Jung’s exploration of the human psyche
Carl Gustav Jung was fascinated by spiritualism — the use of scientific means to explore the supernatural. He took part in seances during his university days in Basel and these experiences formed the focus of his dissertation. He believed that dreams, fantasies, seances, and trances enabled deep insight into human psychology. This belief, combined with his interest in mythology, folklore, and religion, underpinned his process for developing archetype theory. At the time, he described himself as living in an insane asylum of his own making, “with all these fantastic figures: centaurs, nymphs, satyrs, gods, and goddesses as though they were patients.”
This “insane asylum” is the clinic in which the archetype theory was born. Jung believed that the myths were “primordial images” that related to the libido. For example, the hero is supposed to represent the part of us that wants to overcome our incestuous desire to return to our mothers to be reborn — not something I recall reading about in any of the marketing literature for NeedScope.
Jung had dreams about the undead, children who turn into animals, old men with the horns of a bull. He dreamt of people with wings and rivers of blood. He didn’t lie to himself, pretending that this was scientific analysis. In fact, a voice in his head told him, “This is art”. He recorded his dreams in a series of notebooks. He painted them. He whispered them to himself. And the outbreak of World War I convinced him of the relationship between his own personal struggle and public events — the war was a collective expression of his own psychological crisis. He believed that every dream and fantasy had a greater significance. The rivers of blood and the slaying of heroes in his fantasies were made real on the battlefields of Somme and Marne. Driven by this belief, he derived universal psychological principles from his dreams, visions, and fantasies. The dreams weren’t just what happened to be going on in his own head, they were representative of the “collective” unconscious, which is common to all human beings.

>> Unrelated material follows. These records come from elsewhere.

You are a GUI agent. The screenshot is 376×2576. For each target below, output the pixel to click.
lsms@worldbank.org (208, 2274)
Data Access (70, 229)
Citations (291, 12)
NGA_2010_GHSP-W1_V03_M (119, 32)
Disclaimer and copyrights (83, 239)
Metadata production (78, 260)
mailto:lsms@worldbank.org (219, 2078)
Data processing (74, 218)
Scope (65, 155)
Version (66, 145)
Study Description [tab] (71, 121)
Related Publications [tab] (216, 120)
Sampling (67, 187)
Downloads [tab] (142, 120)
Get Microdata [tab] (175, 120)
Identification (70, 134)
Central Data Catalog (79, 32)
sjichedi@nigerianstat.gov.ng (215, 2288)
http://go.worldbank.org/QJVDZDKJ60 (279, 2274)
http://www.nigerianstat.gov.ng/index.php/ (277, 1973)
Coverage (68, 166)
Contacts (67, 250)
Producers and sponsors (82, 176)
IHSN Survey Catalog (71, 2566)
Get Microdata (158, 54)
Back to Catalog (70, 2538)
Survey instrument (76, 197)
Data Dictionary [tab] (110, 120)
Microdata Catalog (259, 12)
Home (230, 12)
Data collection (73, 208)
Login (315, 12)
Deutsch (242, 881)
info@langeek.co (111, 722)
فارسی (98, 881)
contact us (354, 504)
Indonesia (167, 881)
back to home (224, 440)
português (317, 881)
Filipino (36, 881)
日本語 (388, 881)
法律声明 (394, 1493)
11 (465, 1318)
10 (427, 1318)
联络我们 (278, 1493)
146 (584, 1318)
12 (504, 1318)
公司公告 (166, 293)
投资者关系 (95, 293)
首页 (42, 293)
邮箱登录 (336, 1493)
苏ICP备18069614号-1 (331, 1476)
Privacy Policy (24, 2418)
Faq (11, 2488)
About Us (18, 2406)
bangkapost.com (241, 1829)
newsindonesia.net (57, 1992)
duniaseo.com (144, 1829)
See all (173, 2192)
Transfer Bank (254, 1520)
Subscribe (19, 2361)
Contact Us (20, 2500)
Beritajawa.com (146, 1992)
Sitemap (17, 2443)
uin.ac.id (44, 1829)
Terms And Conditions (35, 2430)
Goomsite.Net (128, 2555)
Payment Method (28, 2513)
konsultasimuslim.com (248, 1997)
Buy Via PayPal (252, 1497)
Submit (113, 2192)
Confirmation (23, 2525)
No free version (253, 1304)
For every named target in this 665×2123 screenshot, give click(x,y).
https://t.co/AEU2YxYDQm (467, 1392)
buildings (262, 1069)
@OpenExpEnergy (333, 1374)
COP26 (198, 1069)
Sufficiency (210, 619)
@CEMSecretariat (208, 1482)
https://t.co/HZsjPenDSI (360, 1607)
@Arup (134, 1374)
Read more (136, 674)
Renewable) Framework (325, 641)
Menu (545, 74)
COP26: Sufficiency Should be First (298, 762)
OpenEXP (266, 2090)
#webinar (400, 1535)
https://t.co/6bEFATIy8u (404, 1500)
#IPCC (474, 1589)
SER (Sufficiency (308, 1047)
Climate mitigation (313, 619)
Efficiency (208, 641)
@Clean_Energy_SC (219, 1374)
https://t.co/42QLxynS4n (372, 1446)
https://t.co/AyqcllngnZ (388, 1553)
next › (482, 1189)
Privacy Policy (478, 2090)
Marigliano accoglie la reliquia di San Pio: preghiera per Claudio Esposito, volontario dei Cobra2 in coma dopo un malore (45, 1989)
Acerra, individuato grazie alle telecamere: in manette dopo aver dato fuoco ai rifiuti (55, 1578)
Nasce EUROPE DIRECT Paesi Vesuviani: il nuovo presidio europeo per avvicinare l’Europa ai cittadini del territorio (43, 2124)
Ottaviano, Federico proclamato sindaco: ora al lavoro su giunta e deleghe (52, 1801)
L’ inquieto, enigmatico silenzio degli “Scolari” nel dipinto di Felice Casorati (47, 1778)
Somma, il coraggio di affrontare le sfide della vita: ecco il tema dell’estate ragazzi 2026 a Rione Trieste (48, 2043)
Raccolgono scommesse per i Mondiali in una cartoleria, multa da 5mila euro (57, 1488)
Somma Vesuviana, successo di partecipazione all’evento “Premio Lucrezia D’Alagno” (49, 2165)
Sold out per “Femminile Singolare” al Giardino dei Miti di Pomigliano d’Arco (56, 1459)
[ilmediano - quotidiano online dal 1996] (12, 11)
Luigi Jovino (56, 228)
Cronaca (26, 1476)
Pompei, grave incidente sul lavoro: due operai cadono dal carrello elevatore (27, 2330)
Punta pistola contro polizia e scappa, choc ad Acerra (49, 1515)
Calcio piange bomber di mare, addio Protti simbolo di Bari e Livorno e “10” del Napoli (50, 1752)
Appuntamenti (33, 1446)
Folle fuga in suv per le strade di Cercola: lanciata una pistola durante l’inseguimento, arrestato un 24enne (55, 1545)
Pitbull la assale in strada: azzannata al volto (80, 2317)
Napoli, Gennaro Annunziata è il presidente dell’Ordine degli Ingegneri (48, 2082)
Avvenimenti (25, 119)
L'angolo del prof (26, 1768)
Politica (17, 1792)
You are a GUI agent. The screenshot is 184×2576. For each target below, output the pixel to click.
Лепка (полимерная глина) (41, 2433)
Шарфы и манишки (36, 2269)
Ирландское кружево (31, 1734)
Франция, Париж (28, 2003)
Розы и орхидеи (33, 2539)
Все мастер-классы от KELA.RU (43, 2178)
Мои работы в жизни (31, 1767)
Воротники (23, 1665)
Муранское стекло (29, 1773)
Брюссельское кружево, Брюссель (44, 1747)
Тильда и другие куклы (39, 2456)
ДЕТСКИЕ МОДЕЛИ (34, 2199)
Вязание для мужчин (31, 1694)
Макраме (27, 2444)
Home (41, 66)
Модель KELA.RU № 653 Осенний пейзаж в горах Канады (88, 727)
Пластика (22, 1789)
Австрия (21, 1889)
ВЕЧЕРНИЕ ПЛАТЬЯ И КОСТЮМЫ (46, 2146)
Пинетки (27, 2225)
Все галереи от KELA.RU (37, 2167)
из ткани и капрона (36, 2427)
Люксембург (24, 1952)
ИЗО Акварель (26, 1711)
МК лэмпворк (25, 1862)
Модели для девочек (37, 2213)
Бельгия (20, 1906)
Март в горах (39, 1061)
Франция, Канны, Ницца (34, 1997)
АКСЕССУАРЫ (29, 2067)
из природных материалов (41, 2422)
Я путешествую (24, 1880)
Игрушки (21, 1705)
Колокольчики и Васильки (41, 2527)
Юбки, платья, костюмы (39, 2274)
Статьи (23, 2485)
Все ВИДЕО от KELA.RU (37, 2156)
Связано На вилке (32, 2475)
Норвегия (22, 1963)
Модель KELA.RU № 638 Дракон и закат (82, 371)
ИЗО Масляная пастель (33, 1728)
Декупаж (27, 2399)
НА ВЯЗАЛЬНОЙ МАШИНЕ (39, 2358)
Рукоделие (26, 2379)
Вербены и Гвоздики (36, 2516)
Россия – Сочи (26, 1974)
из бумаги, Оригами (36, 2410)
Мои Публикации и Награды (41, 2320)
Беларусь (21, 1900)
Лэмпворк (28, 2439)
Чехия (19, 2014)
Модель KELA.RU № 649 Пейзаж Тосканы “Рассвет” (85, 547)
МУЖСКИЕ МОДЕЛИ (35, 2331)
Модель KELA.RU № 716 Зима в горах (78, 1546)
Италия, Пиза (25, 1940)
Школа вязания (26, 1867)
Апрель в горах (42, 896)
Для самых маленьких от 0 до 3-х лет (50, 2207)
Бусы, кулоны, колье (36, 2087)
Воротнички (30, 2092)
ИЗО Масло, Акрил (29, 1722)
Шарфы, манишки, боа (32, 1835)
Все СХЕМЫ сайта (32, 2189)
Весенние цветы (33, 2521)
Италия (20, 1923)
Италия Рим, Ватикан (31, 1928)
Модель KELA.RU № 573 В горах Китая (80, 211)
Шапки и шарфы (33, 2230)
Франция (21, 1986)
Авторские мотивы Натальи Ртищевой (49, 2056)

In 1919, Jung argued in a paper on “The psychological foundations of the belief in spirits” that the collective consciousness becomes active in two situations: At a point of individual crisis and at times of social upheaval. This, in part, explains the popularity of his ideas, given the need for an entire generation to heal from the personal and public scars of two world wars. It possibly also explains why his ideas have been so widely embraced by marketers faced with their own crisis of meaning: The archetype theory promises a neat set of answers to the pressing question of “why” proposed by the likes of Simon Sinek and Jim Collins.
A tenuous link with science
The archetype theory isn’t the product of rigorous scientific study. It wasn’t based on patient analysis of the thoughts and feelings of thousands of test subjects. It is the result of an imagined relationship between the spirit world and the world of the real. The emphasis Jung’s work places on God, the libido, death, fantasy, miracles, myths, medieval alchemy, and religious symbolism suggests a very tenuous relationship with science or the scientific process. In one of his visions, Jung describes a voice that emerges from the spirit of the depths and speaks the following words: “The highest truth is one and the same with the absurd”.
The resulting theory of archetypes can fairly be described as a form of New Age spiritualism. There are twelve days of Christmas, twelve apostles, and twelve signs of the zodiac. It’s no accident that there are twelve archetypes. And a research methodology or brand positioning built on brand archetypes is no more credible or scientific than an approach built on the zodiac. To be clear, I don’t believe this invalidates the theory. It can be helpful as a system for structuring thinking about brands and how they are positioned. But it is only a theory — one of a number of competing ideas that appear, lose relevance and then reappear. It is no more legitimate or useful than Bloom’s Taxonomy, Big Five personality, or De Bono’s Six Hats.
The problem with archetype theory isn’t that it suffers from a lack of scientific rigor; it’s that its evangelists claim it is a universal compass for navigating the world. No such thing is likely to exist. In the absence of a silver bullet for brand positioning, marketers must satisfy themselves with silver buckshot. And that’s not a bad thing at all. It means that we can have more in our strategic toolbox than the blunt hammer of archetype theory. And that we needn’t approach every brand challenge as if it’s a matter of nailing the right archetype. The experience and the outcome of our work are much richer as a result.